> [Records to use]:
►
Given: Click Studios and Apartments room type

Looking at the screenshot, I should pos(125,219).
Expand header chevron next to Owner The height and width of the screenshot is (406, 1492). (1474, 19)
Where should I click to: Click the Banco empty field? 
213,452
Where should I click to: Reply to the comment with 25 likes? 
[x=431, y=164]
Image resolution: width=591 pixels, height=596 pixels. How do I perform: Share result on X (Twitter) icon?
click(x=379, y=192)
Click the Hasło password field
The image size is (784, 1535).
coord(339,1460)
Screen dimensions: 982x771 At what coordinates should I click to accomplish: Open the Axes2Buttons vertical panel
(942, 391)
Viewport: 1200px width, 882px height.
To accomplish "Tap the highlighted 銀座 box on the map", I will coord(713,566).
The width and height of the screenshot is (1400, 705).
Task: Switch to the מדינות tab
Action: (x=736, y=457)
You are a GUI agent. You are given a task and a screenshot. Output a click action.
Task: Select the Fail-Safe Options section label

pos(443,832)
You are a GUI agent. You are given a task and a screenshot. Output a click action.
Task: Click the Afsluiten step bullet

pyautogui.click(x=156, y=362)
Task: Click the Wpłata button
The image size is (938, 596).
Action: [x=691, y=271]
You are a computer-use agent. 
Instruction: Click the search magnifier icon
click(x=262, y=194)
◄
Echo each of the rows above exactly, including its answer.

> [Answer in full]:
Given: Click Studios and Apartments room type

Looking at the screenshot, I should pos(125,219).
Expand header chevron next to Owner The height and width of the screenshot is (406, 1492). (1474, 19)
Where should I click to: Click the Banco empty field? 
213,452
Where should I click to: Reply to the comment with 25 likes? 
[x=431, y=164]
Image resolution: width=591 pixels, height=596 pixels. How do I perform: Share result on X (Twitter) icon?
click(x=379, y=192)
Click the Hasło password field
The image size is (784, 1535).
coord(339,1460)
Screen dimensions: 982x771 At what coordinates should I click to accomplish: Open the Axes2Buttons vertical panel
(942, 391)
Viewport: 1200px width, 882px height.
To accomplish "Tap the highlighted 銀座 box on the map", I will coord(713,566).
The width and height of the screenshot is (1400, 705).
Task: Switch to the מדינות tab
Action: (x=736, y=457)
You are a GUI agent. You are given a task and a screenshot. Output a click action.
Task: Select the Fail-Safe Options section label

pos(443,832)
You are a GUI agent. You are given a task and a screenshot. Output a click action.
Task: Click the Afsluiten step bullet

pyautogui.click(x=156, y=362)
Task: Click the Wpłata button
The image size is (938, 596).
Action: [x=691, y=271]
You are a computer-use agent. 
Instruction: Click the search magnifier icon
click(x=262, y=194)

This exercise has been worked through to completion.